Assigned task 1:
Summarize the profile of Gurdip Bungar below in two sentences.
Assigned task 2:
Using the Gurdip Bungar profile below, decide whether each statement agrees with it, answering yes or no and quoting the words that settle it. (a) Bungar moved to the UK in December 1961. (b) Bungar is a member of the Conservative party. (c) Bungar spoke English when he arrived in the UK.
Assigned task 3:
Pick up the Gurdip Bungar biography below after its last sentence and write what comes next.

Text shown:

━━━━━━━━━━━━━━━━━━━━━━━━━━━━━━

Mayor Gravesham Borough Council
- Incumbent
- Assumed office May 2023

Mayor Gravesham Borough Council
- In office May 2019 – May 2020

Deputy Mayor of Gravesham Borough Council
- In office May 2014 – May 2015

Personal details
- Born: Palahi, Phagwara, India
- Party: Labour

= Gurdip Bungar =

British politician

Gurdip Bungar is a British-Indian politician, community leader and businessman based in Gravesham, Kent, United Kingdom. He is the only mayor of Gravesham Council who has been elected twice.

==Biography==
===Early life===
Bungar was born in Ravidassia
family of Palahi village in the Jalandhar district of Punjab, India. He moved to the UK in December 1961 without knowing English but gradually worked his way through education, completing GCE O Levels, an engineering apprenticeship, and a Higher National Diploma.

━━━━━━━━━━━━━━━━━━━━━━━━━━━━━━

Given material:
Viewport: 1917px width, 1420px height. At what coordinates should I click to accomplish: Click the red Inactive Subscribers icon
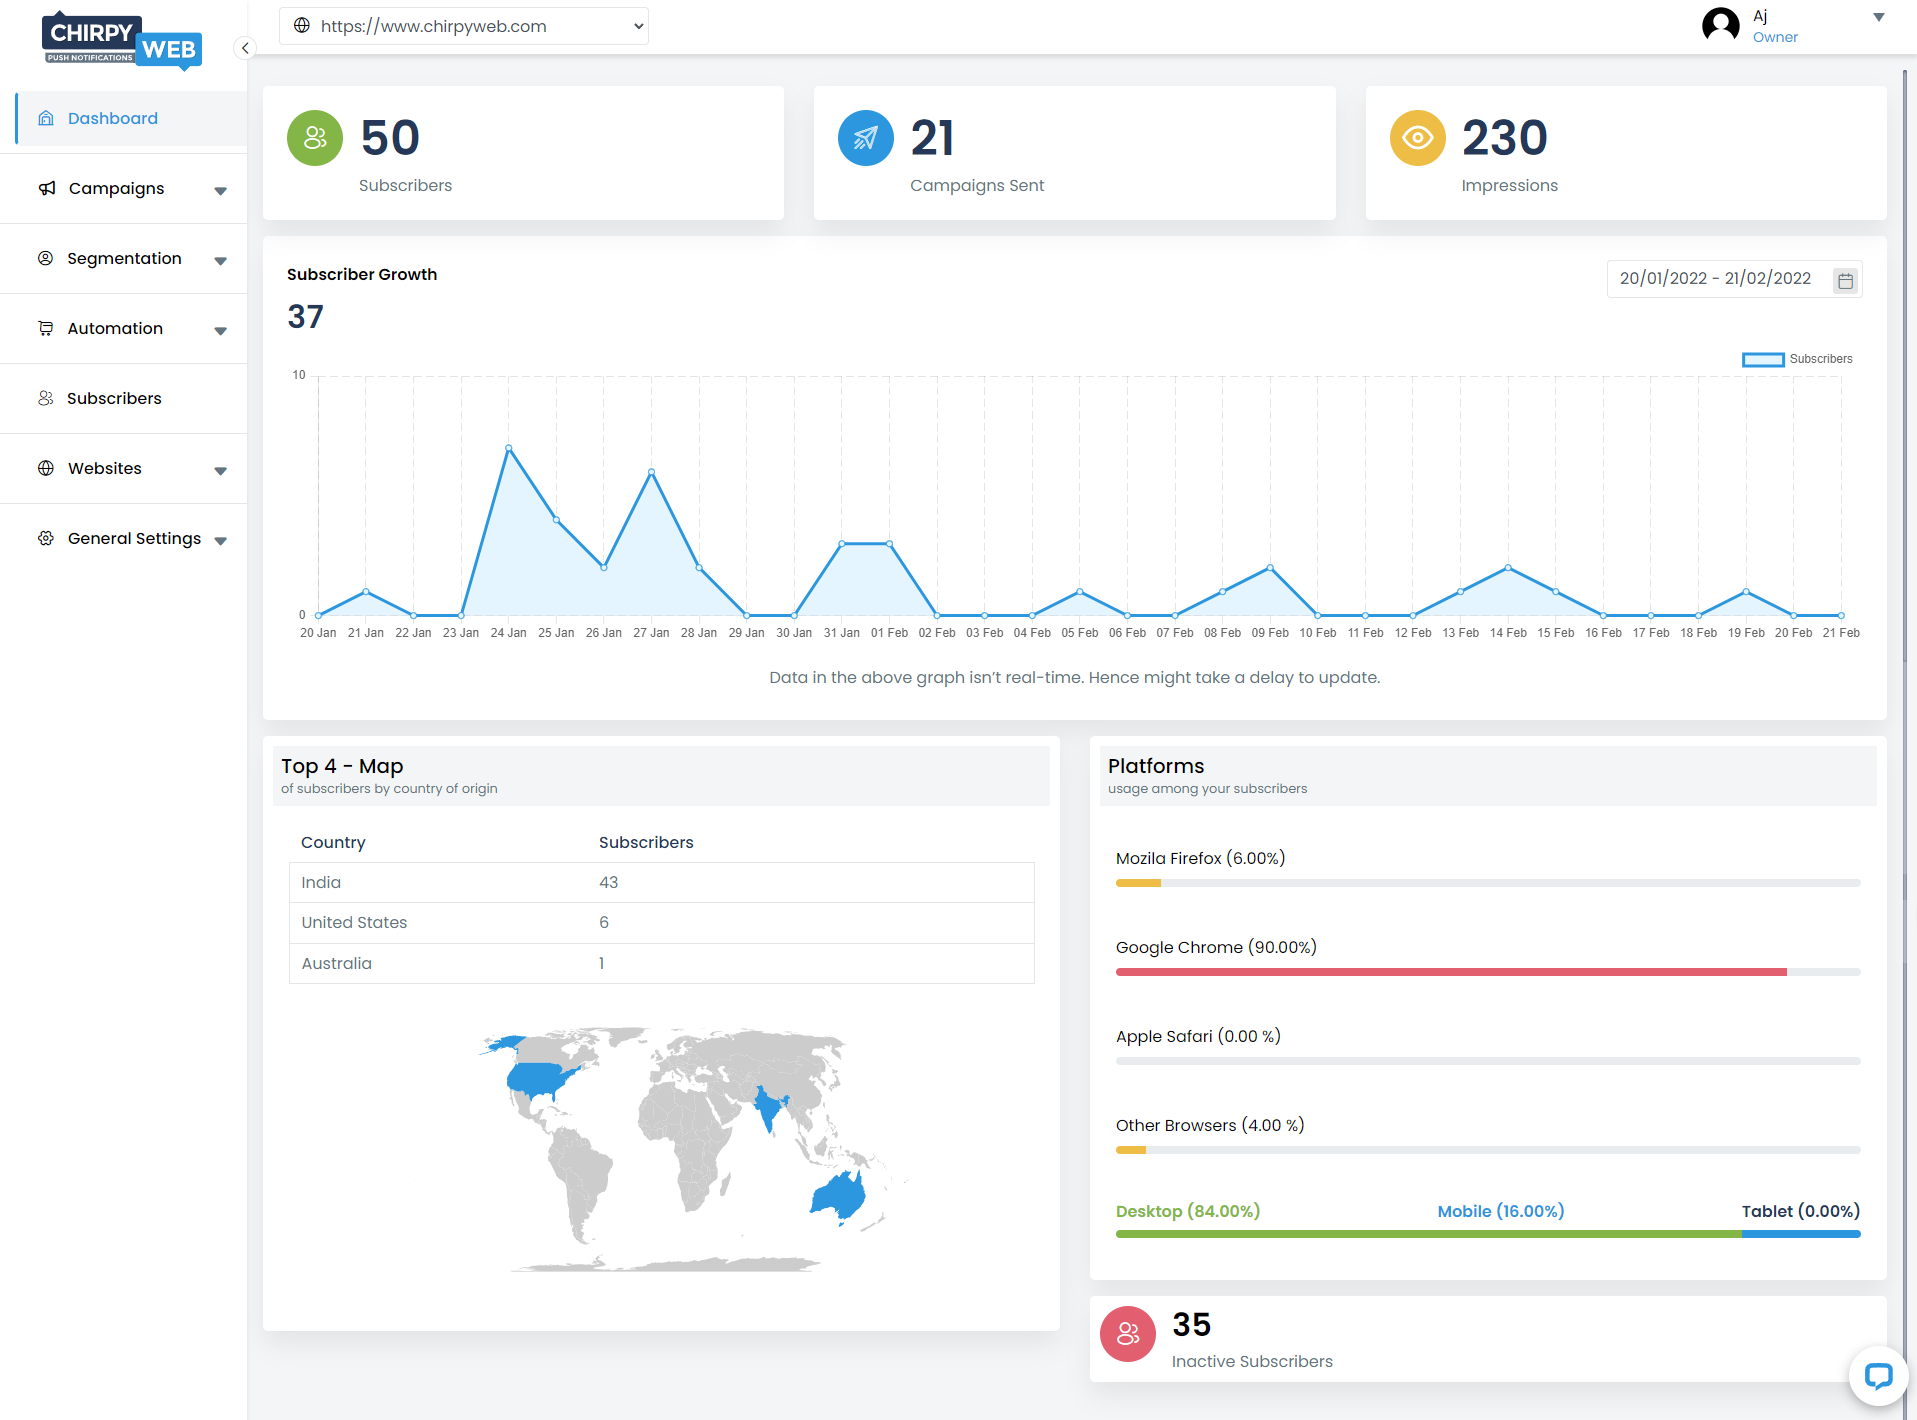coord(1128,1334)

━━━━━━━━━━━━━━━━━━━━━━━━━━━━━━

Written response 1:
Gurdip Bungar is a British-Indian Labour politician, community leader and businessman in Gravesham, Kent, and the only mayor of Gravesham Council to have been elected twice. Born in Palahi village in Punjab, India, he moved to the UK in December 1961 without knowing English and went on to complete GCE O Levels, an engineering apprenticeship and a Higher National Diploma.

Written response 2:
(a) Yes: "He moved to the UK in December 1961"
(b) No: "Party: Labour"
(c) No: "without knowing English"

Written response 3:
===Politics===
Bungar joined the Labour Party and was elected as a councillor for the Town ward of Gravesham Borough Council. In 2019, he made history by becoming the first Dalit mayor of Gravesham, a position he was again entrusted with in 2023, reflecting his popularity and service-oriented approach. Prior to being appointed twice as a mayor, he also served as deputy mayor of Gravesham Borough Council. Throughout his career, he has served on several key council committees, including Housing, Licensing, Planning, and Standards, while continuing to champion inclusivity and social justice within his constituency.

He is executive member of Gurdwara Guru Ravidass, Gravesend and during the COVID pandemic period, he encouraged same Gurdwara, to donate 10,000 pounds to Darent Valley Hospital.